預金=元本保証されている? FPに聞く、誰にでもありえる「元本割れ」とは?
私が海外旅行をした際に、アルゼンチン人とお金の運用について話す機会がありました。
「日本人は投資に保守的で多くの人が預貯金重視でお金を管理していますよ。」そんな話をした際に、彼は、「信じられない。それで怖くないのか?」といった反応でした。
ん? 預貯金だけでコワイ??
ちょっと意味が分からないかもしれません。私たちからすれば預貯金は元本割れせず、安全な資産だと考えられているからです。
「家計の金融行動に関する世論調査」(金融広報中央委員会)では約7割の世帯が「元本割れの経験が無い」と答えており、この傾向は過去10年間ほとんど変わっていません。私も相談業務に応じていますと、元本保証にこだわる方が多いと強く感じています。
100万円が元本保証で1年後2万円利息が付き102万円になるということであれば皆さんは安心してその金融商品を選ぶことができると思います。ただし、その1年間に100万円のモノが103万円になっていたらどうでしょうか? 1年前買えたものが買えなくなっています。
皆さんがイメージする1万円や100万円は、5年後や10年後に皆さんのイメージどおりの価値であり続けるとは限りません。上の例のように物価が上昇するかもしれませんし、消費税など税金が上がることも考慮しておきたいです。そういう点で元本保証も重要ですが、お金の価値に目を向けて、安全性のみならず投資などでお金をふやす収益性も追及したいところです。
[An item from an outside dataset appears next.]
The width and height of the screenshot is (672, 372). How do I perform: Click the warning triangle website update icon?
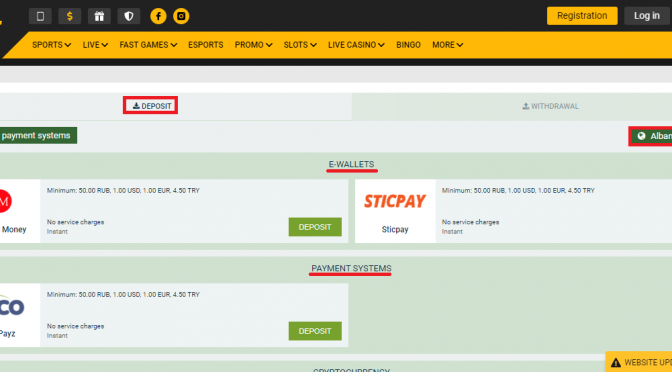(616, 363)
以下は金融商品を選ぶ際の基準についてです。圧倒的に「元本が保証されているから」という理由で安全性が1位になっています。なお、流動性とはすぐにお金として利用できること、つまり換金性が高いことをいいます。この流動性も収益性よりも重視されていることが分かります。
上のグラフは金融資産を有している世帯だけでしたが、金融資産を保有していない世帯が加わると以下のようになり、一段と収益性が低くなる傾向にあります。
安全性や流動性といえば銀行預金が一番の候補になり、私たちは気軽に利用していると思います。一方、収益性は株式や投資信託など少しハードルが高くなります。お金を管理する上で安全性・流動性・収益性、いずれも大切なので、元本保証ばかりにこだわらず、お金の価値に目を向け資産運用に興味を持ってほしいです。
先に紹介したアルゼンチンの彼は、オーストラリアや他の国でお金や不動産を保有して管理しています。アルゼンチンは幾度と財政破たんをしているため、彼はアルゼンチンの通貨である「ペソ」の価値が一気に下落した経験をしているのです。100ペソが来年も100ペソであり続ければいい、という発想がなく、今の100ペソの価値を来年も維持しておきたい。そのためにさまざまな金融商品に分散をしたり、リスクをとったり・・・。そのため、預貯金だけの運用が「怖い」というコメントになったのです。
国によって事情が異なりますので、すぐにでも彼のようにお金の管理をしてくださいというわけではありませんが、このような姿勢は少し見習いたいですね。